This is an interventional basic science trial for Vulvar Atrophy

Eligibility Criteria

40 Years - 75 Years (Adult, Older Adult)FemaleAccepts Healthy Volunteers

Inclusion Criteria:

  • 1. Women aged 40-75 (inclusive).

    2. Postmenopausal women with a body mass index between 18 and 34 kg/m2, inclusive.

    3. Postmenopausal, defined as 12 months of spontaneous amenorrhea or 6 months of spontaneous amenorrhea with serum follicle-stimulating hormone levels > 40 mIU/mL or 6 weeks post-surgical bilateral oophorectomy.
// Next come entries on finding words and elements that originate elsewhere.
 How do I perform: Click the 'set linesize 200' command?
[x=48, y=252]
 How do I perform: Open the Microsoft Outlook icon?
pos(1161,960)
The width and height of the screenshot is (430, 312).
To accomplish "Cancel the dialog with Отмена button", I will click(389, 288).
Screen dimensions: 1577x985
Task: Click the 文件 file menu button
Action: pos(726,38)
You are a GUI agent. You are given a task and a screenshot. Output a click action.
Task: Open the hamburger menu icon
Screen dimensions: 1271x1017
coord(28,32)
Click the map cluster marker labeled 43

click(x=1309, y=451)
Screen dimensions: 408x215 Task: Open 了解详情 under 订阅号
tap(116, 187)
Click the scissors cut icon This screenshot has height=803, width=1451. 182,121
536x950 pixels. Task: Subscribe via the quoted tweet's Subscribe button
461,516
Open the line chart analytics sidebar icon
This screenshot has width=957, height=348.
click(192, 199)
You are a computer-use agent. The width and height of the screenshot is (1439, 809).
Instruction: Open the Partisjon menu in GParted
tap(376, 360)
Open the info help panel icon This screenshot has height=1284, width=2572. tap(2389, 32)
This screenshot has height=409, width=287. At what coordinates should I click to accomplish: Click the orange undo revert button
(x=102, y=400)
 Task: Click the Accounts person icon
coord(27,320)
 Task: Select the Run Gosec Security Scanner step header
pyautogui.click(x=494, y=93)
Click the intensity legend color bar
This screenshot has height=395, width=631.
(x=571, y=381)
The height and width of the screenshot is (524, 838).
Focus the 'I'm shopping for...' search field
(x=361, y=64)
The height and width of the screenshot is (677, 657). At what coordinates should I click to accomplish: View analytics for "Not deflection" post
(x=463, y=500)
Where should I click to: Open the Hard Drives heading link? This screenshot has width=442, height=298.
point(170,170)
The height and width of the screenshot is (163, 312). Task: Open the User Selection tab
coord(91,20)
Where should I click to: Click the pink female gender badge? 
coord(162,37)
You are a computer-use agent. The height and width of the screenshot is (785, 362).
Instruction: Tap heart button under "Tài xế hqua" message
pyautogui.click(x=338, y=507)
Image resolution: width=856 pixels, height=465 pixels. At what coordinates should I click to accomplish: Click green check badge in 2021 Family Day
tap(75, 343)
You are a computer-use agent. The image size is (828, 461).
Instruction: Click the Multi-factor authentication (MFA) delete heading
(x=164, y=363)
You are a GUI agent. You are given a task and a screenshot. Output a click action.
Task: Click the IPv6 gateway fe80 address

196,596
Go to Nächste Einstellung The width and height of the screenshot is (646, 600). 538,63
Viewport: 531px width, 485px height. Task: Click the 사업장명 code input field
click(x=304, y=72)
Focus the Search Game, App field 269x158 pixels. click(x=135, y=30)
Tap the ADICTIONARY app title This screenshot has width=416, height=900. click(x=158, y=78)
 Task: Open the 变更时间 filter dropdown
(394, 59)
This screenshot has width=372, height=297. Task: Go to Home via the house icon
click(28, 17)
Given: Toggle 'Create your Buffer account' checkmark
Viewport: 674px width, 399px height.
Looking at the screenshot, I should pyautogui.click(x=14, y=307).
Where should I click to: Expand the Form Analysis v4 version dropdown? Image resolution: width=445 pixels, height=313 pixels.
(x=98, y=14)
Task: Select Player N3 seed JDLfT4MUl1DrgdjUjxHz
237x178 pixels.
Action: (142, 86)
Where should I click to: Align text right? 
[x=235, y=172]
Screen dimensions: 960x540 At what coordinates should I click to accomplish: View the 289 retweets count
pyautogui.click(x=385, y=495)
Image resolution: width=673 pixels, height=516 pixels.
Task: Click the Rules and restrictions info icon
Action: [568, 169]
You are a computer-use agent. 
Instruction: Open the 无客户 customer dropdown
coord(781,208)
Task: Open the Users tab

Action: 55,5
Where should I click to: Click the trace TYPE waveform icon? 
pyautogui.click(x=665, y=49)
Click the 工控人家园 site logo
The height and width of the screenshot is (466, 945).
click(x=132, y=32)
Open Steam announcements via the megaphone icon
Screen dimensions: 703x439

    4. Have moderate to severe VVA as determined by self-assessment of the following symptoms (as none, mild, moderate, or severe), with at least 1 symptom reported as moderate or severe: vaginal dryness; vaginal and/or vulvar irritation/itching; dysuria; vaginal pain with sexual activity (dyspareunia); vaginal bleeding associated with sexual activity (presence versus absence).

    5. Women who currently have vaginal intercourse or other sexual activity (masturbation, etc.) at least once a month (with or without a partner), or who had intercourse or other sexual activity at least once a month in the past, but later decreased sexual activity due to excessive pain or vaginal dryness. Participants must be willing to engage in vaginal intercourse or other sexual activity (masturbation, etc.) at least 1 time between Days 49-56 of the clinical study.

    6. Participants, upon pelvic examination with speculum examination, must have a normal-appearing vulva other than atrophic changes, normal-appearing cervix other than atrophic changes (i.e., cervical stenosis and/or flushness with the vaginal wall) and normal-appearing vagina (without erosions, ulcerations, scarring, or evidence of dermatoses) other than atrophic changes (loss of ruggae, mucosal pallor, mucosal dryness, mucosal petechiae).

    7. Have an intact uterus and no prior history of endometrial ablation.

    8. Vaginal cellular cytology with ≤ 5% superficial cells.

    9. Vaginal pH > 5 at Screening Visit.

    10. Endometrial thickness ≤ 4 mm on transvaginal ultrasound.

    11. Current on all recommended screening and management requirements for cervical cancer.

    12. Normal mammogram report within 2 years of screening.

    13. Normal manual breast examination by investigator at baseline.

    14. Baseline hematology, clinical chemistry, urinalysis, prothrombin time/partial thromboplastin time (PT/PTT) and viral serologies for human immunodeficiency virus (HIV), hepatitis C virus (HCV), and hepatitis B surface antigen (HBsAg) all within normal limits OR accepted by the investigator and medical monitor as not clinically significant.

    15. Normal 12-lead electrocardiogram (ECG).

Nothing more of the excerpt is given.